Women listed a few different reasons for riding, and the top were “sense of freedom,” “fun and recreation”, and “enjoy outdoors/nature”, and said that fuel economy and test rides as two of their biggest factors when it was time to buy a bike.

It turns out that female riders are also a little smarter than men, and 60% reported that they’d already taken a motorcycle course, compared to 42% of men. It also turns out that the average female motorcyclist is 39 years old, compared to 48 for men.

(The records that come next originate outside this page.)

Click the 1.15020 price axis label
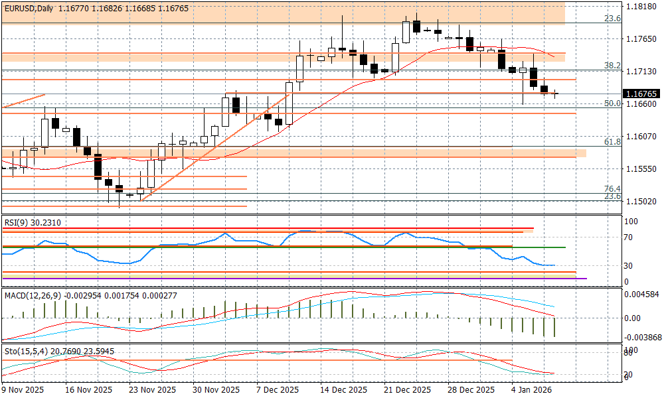click(640, 201)
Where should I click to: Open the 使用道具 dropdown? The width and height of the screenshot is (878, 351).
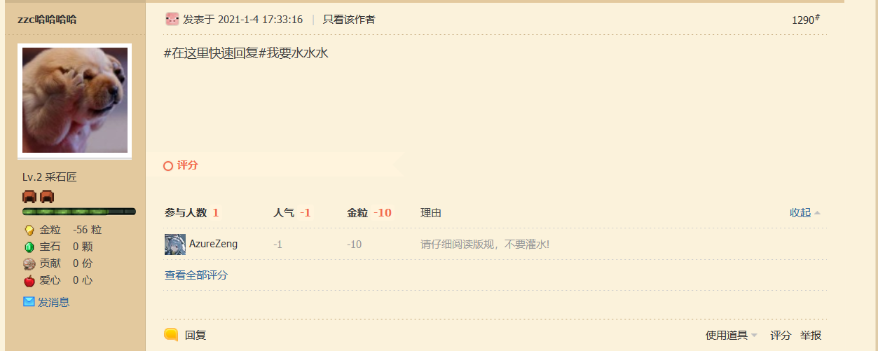(x=732, y=335)
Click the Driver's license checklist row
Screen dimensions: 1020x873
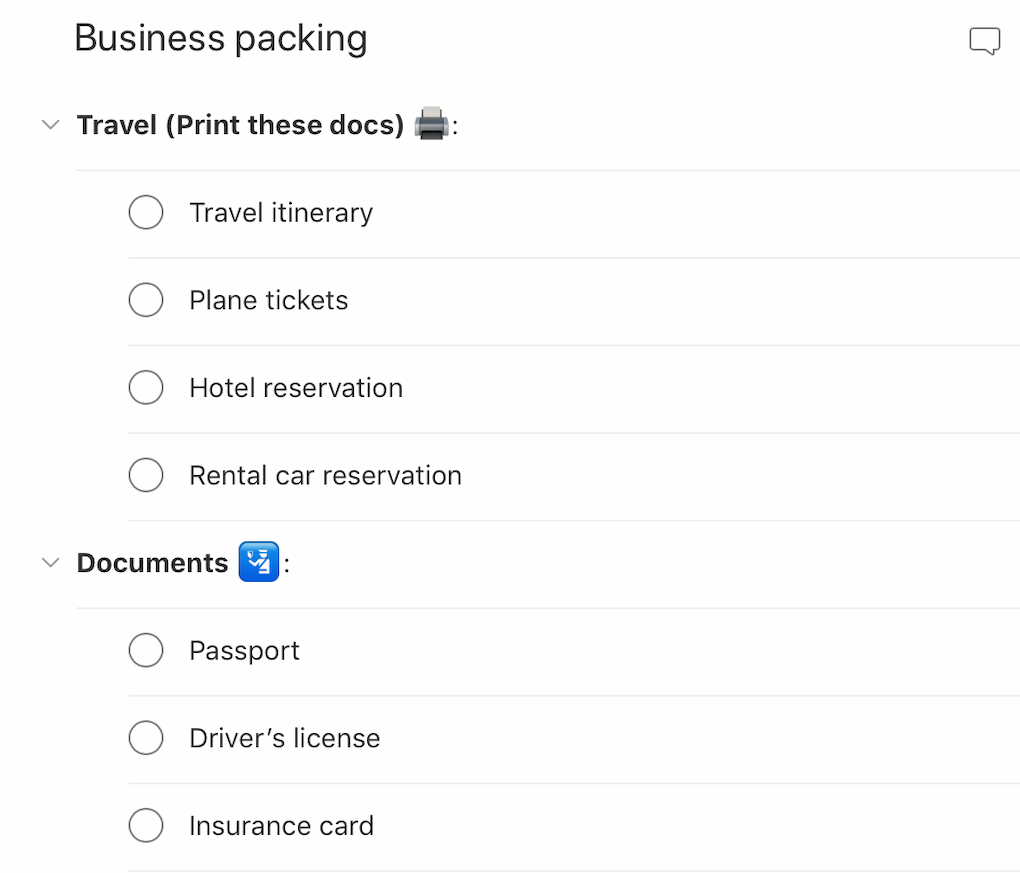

47% of female riders have either a college or post grad degree, and more than 49% either do their own maintenance or outsource it to a friend (something that’s becoming easier now that Triumph motorcycle parts and other parts are now available online on sites like BikeBandit.com.

In the United States, motorcycle sales are still only about 50% of what they were before the recession, but with more and more women joining the ranks of motorcyclists around the world, we can expect to see awesome new technologies being developed, the release of new bikes, and innovation from the gear world in the next few years.

Sara Schlike is BMW Motorrad USA’s national marketing manager, and also the chair or PowerLily, which is a group of professionals in the female motorcycle industry. She says that while her generation was still being told that women belonged in the kitchen, Generation Y was told they could do whatever they wanted.

There’s little doubt that the internet has helped female riders to connect and learn from each other, while also allowing them to buy gear online. In fact motorcycle jackets for women, bike parts, and other gear is readily available online, and there are many different groups for women who want to connect to other female motorcycle owners.